1. Verschiedene Projekte,

die im schulischen und vor allem außerschulischen Rahmen, durch kulturelle Angebote Brücken in die Gesellschaft bauen. Dies bedarf einer Beteiligung von Akteuren unterschiedlicher Altersgruppen (16-20) aus den Bereichen Schule, Freizeit sowie Studien- und Berufswelt, um ein aktive Präventionsarbeit in Hamburg leisten zu können.

 

2. Verschiedene Formate:

  • Gedenkveranstaltung/ Versammlungen mit performativen Elementen (Schauspiel, Bewegung, Gesang)
  • Ausstellungen/ Kunstinstallationen mit performativen Elementen
  • Filmerstellungen und -vorführungen
  • Inszenierung von Auszügen des Theaterstücks
  • Diskussionsformate
  • Schülerforen

3. Konkrete Kontexte, 

die den komplexen Zusammenhängen hinsichtlich all der Themen, die hierzu beachtet werden müssen gerecht werden.
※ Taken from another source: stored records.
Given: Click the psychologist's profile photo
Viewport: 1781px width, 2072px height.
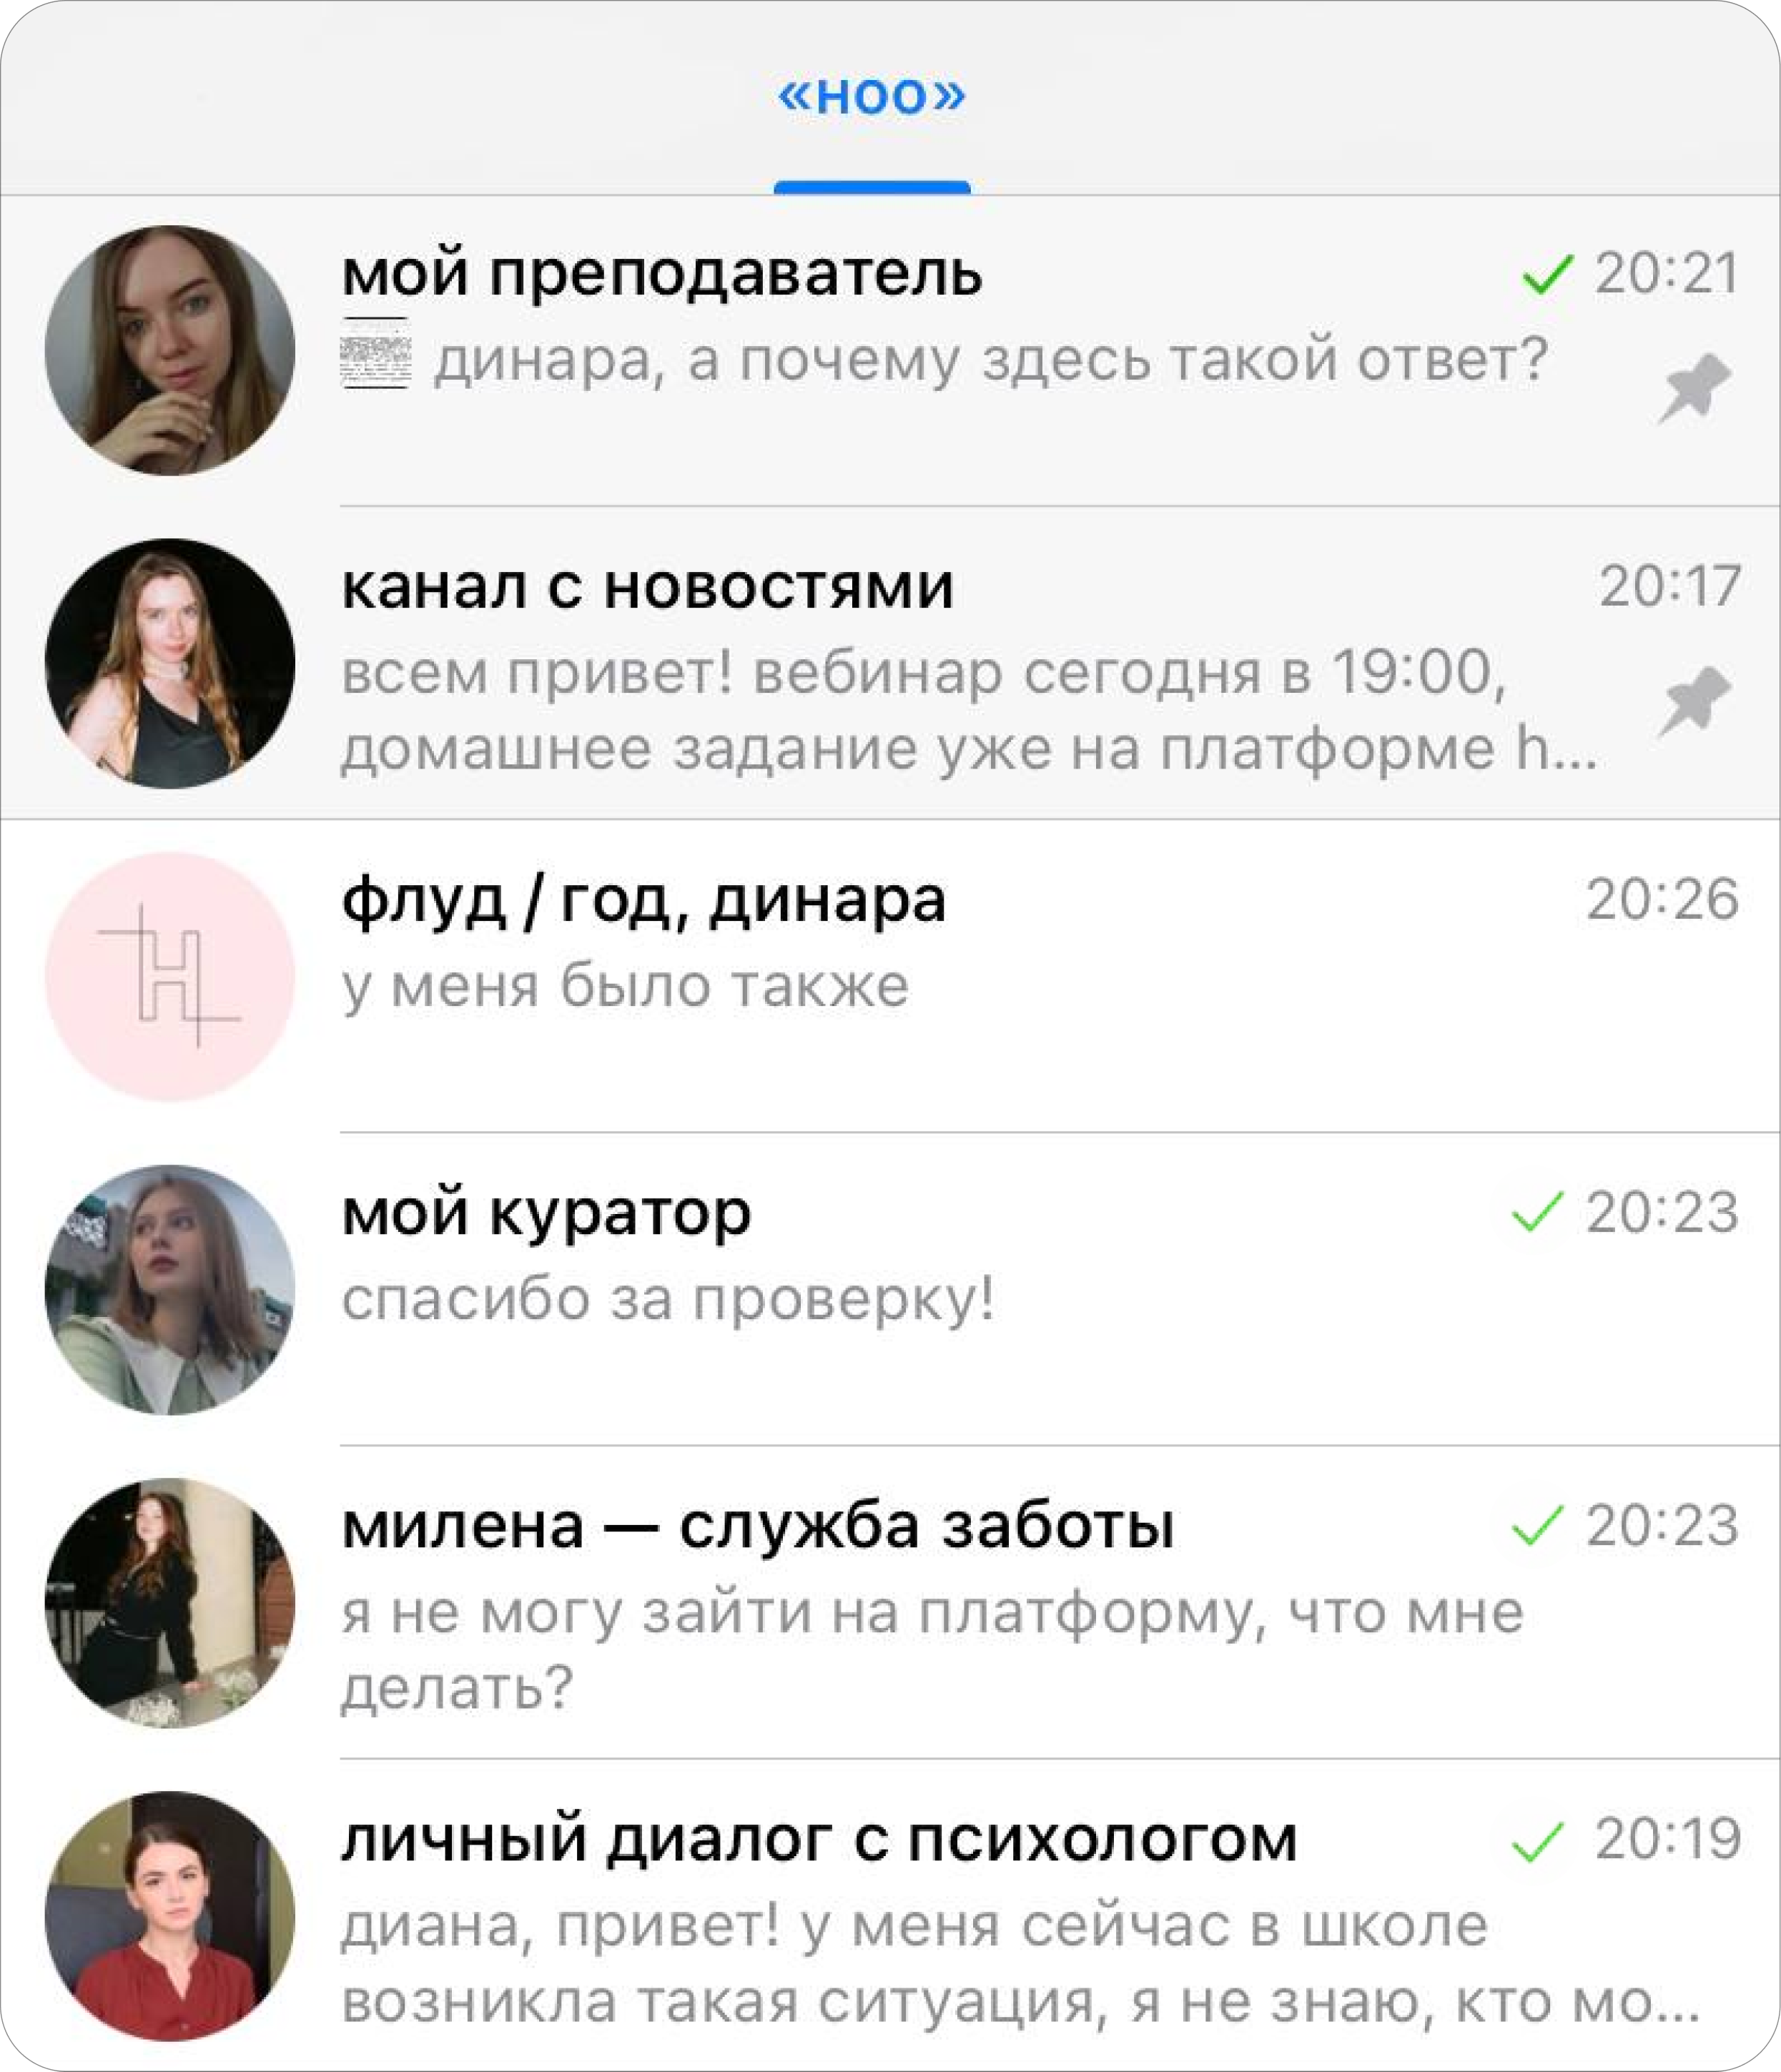Looking at the screenshot, I should click(170, 1915).
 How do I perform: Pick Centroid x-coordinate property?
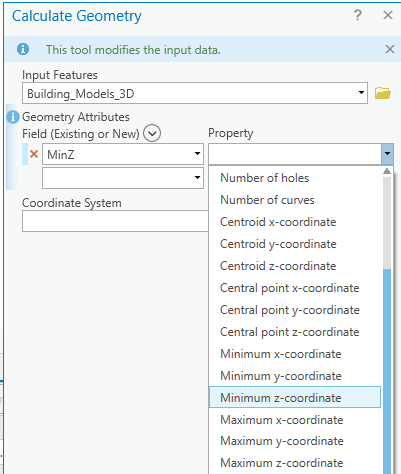pos(278,222)
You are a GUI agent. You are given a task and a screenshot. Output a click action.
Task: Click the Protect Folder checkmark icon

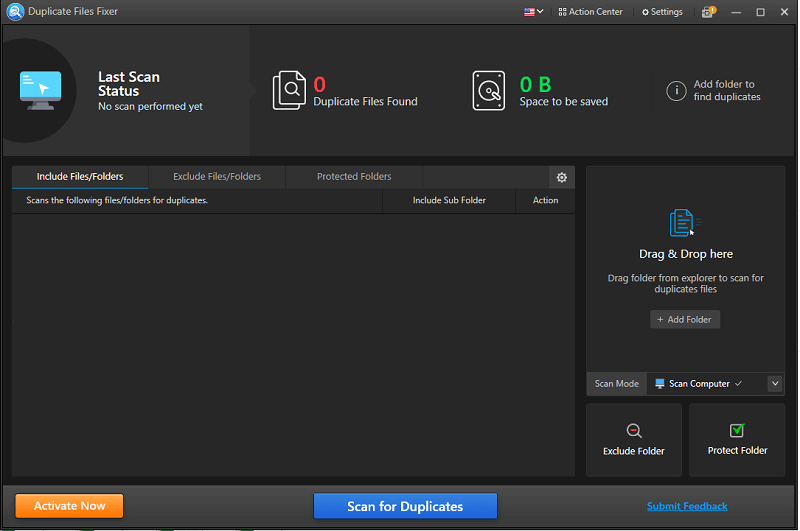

Hieraus ergibt sich die Notwendigkeit, dass man die Auseinandersetzung mit Israel durch konkreten Austausch und die Einbeziehung durch Yad Vashem sowie israelische Jugendliche einbindet.

 

 

Durch diese Konzeption handelt es sich um die bisher einzige Kampagne, die sich grundlegend und somit nachhaltig den Problemen unserer ProjektteilnehmerInnen und deren Umfeld annehmen wird.

 

Das Defizit der meisten Projekte im Bereich der Gewalt- und Radikalisierungsprävention, Integration, Völkerverständigung oder Friedenspädagogik bleiben meist nur „re-aktive“ Maßnahmen und können nur bedingt als „pro-aktive“ Projekte Erfolg haben. Denn oftmals werden nur Schwerpunkte gesetzt und die Komplexität sowie Vielschichtigkeit bestimmter Phänomene nur bedingt berücksichtigt. Umso innovativer erscheint die vorliegende Kampagne, da sie diese Komplexität und sogar die Widersprüchlichkeit von gesellschaftlichen Diskrepanzen und Identitätsprozesse übergreifend aufnimmt, indem die Schule ihre Grenzen überwindet und gestaltend in die Gesellschaft tritt.